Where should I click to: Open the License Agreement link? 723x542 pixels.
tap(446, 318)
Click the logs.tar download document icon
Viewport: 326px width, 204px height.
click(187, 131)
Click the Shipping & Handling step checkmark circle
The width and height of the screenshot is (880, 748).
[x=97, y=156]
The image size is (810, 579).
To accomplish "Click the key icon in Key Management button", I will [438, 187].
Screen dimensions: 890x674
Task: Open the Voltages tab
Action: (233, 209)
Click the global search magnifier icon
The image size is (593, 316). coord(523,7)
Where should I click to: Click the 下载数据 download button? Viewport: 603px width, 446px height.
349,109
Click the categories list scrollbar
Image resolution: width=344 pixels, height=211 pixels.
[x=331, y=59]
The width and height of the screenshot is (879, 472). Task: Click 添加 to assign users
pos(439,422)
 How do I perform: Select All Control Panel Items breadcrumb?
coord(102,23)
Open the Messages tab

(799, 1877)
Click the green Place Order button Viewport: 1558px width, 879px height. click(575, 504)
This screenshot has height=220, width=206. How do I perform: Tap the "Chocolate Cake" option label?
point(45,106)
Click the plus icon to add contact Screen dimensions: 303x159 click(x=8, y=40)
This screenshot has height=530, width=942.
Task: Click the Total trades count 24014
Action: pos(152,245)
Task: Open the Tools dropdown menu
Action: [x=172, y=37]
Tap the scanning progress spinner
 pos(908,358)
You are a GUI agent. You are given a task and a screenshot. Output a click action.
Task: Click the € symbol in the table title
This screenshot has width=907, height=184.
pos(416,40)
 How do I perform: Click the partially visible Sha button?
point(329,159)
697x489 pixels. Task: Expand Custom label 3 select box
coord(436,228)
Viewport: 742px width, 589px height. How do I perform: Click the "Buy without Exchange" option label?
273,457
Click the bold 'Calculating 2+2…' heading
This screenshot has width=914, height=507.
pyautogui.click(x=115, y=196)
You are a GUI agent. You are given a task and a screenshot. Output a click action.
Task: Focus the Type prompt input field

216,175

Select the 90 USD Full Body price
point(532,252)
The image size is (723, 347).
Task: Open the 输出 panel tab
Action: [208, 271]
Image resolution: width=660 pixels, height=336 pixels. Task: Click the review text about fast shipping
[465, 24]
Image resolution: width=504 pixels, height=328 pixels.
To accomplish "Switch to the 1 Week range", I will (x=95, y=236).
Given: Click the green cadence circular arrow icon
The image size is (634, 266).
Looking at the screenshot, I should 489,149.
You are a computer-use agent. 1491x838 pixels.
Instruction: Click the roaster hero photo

------------------------------

*WHAT THE TASK REQUIRES*
Read each line of the material, and wherever the word "green" turns up, copy that line.

*ANSWER TO THIS TASK*
Click the green Place Order button Viewport: 1558px width, 879px height. click(575, 504)
Given: Click the green cadence circular arrow icon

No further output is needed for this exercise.